• Challenge:
Can you update the data starting at the line that contains "Screen dimensions: 891x700" and ending at the line that contains "will pyautogui.click(x=1269, y=779).", changing "vertex marker" to "node marker" and leaving everything else the same? Return only those lines.

• Dataset excerpt:
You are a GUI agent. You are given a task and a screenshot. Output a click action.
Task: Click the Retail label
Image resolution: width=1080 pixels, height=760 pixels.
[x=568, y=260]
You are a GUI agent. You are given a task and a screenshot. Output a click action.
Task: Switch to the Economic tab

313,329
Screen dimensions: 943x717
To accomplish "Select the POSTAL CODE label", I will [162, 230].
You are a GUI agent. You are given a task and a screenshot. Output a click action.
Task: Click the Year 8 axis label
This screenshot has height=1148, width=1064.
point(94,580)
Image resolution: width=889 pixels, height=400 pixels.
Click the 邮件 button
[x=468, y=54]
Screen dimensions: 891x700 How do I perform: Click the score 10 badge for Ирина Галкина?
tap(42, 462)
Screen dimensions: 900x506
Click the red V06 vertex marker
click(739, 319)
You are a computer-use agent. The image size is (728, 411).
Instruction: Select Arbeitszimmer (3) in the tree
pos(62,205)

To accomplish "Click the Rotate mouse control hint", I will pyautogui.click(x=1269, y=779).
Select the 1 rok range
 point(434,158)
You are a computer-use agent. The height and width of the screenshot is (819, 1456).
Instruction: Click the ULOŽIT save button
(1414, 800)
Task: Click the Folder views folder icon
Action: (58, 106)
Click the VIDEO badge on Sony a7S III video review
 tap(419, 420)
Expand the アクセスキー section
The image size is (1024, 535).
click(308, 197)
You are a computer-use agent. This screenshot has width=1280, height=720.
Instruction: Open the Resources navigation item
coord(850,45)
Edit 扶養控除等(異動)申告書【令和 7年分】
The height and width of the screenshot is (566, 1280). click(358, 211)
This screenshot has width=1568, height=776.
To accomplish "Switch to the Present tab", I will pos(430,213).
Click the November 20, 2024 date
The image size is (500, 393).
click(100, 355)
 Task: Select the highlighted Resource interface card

• Written solution:
Screen dimensions: 891x700 How do I perform: Click the score 10 badge for Ирина Галкина?
tap(42, 462)
Screen dimensions: 900x506
Click the red V06 node marker
click(739, 319)
You are a computer-use agent. The image size is (728, 411).
Instruction: Select Arbeitszimmer (3) in the tree
pos(62,205)

To accomplish "Click the Rotate mouse control hint", I will pyautogui.click(x=1269, y=779).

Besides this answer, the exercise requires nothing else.